> **Your goal**: Every word of the listing must be returned. Retype it exactly.

---+---

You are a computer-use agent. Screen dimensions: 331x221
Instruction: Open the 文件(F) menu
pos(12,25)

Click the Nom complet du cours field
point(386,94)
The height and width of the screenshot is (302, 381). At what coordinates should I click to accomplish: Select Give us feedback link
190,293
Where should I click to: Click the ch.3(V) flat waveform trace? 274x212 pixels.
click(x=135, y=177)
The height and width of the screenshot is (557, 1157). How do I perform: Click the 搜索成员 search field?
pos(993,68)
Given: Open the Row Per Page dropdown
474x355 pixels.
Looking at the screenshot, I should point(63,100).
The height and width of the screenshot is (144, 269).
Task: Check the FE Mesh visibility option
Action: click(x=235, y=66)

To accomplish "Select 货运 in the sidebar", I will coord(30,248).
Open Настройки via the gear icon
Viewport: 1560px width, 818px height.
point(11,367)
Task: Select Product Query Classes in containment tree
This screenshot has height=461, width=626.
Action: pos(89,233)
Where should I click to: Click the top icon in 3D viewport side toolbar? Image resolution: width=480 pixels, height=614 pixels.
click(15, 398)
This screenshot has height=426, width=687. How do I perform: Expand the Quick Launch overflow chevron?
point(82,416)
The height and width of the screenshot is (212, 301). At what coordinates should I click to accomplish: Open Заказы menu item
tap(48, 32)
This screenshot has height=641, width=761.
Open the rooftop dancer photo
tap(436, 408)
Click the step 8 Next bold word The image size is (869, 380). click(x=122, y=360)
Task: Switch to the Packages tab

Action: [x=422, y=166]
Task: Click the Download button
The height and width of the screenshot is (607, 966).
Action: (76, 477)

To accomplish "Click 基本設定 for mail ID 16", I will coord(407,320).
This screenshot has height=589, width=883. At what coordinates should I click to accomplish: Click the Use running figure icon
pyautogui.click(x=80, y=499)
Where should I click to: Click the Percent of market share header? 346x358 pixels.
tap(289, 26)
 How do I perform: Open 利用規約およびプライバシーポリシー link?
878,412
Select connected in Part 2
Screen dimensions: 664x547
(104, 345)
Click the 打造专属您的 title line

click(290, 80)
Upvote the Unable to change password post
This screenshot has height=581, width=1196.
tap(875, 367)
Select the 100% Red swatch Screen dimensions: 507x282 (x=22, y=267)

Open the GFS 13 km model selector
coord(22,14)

---+---

> **Expected answer**:
You are a computer-use agent. Screen dimensions: 331x221
Instruction: Open the 文件(F) menu
pos(12,25)

Click the Nom complet du cours field
point(386,94)
The height and width of the screenshot is (302, 381). At what coordinates should I click to accomplish: Select Give us feedback link
190,293
Where should I click to: Click the ch.3(V) flat waveform trace? 274x212 pixels.
click(x=135, y=177)
The height and width of the screenshot is (557, 1157). How do I perform: Click the 搜索成员 search field?
pos(993,68)
Given: Open the Row Per Page dropdown
474x355 pixels.
Looking at the screenshot, I should point(63,100).
The height and width of the screenshot is (144, 269).
Task: Check the FE Mesh visibility option
Action: click(x=235, y=66)

To accomplish "Select 货运 in the sidebar", I will coord(30,248).
Open Настройки via the gear icon
Viewport: 1560px width, 818px height.
point(11,367)
Task: Select Product Query Classes in containment tree
This screenshot has height=461, width=626.
Action: pos(89,233)
Where should I click to: Click the top icon in 3D viewport side toolbar? Image resolution: width=480 pixels, height=614 pixels.
click(15, 398)
This screenshot has height=426, width=687. How do I perform: Expand the Quick Launch overflow chevron?
point(82,416)
The height and width of the screenshot is (212, 301). At what coordinates should I click to accomplish: Open Заказы menu item
tap(48, 32)
This screenshot has height=641, width=761.
Open the rooftop dancer photo
tap(436, 408)
Click the step 8 Next bold word The image size is (869, 380). click(x=122, y=360)
Task: Switch to the Packages tab

Action: [x=422, y=166]
Task: Click the Download button
The height and width of the screenshot is (607, 966).
Action: (76, 477)

To accomplish "Click 基本設定 for mail ID 16", I will coord(407,320).
This screenshot has height=589, width=883. At what coordinates should I click to accomplish: Click the Use running figure icon
pyautogui.click(x=80, y=499)
Where should I click to: Click the Percent of market share header? 346x358 pixels.
tap(289, 26)
 How do I perform: Open 利用規約およびプライバシーポリシー link?
878,412
Select connected in Part 2
Screen dimensions: 664x547
(104, 345)
Click the 打造专属您的 title line

click(290, 80)
Upvote the Unable to change password post
This screenshot has height=581, width=1196.
tap(875, 367)
Select the 100% Red swatch Screen dimensions: 507x282 (x=22, y=267)

Open the GFS 13 km model selector
coord(22,14)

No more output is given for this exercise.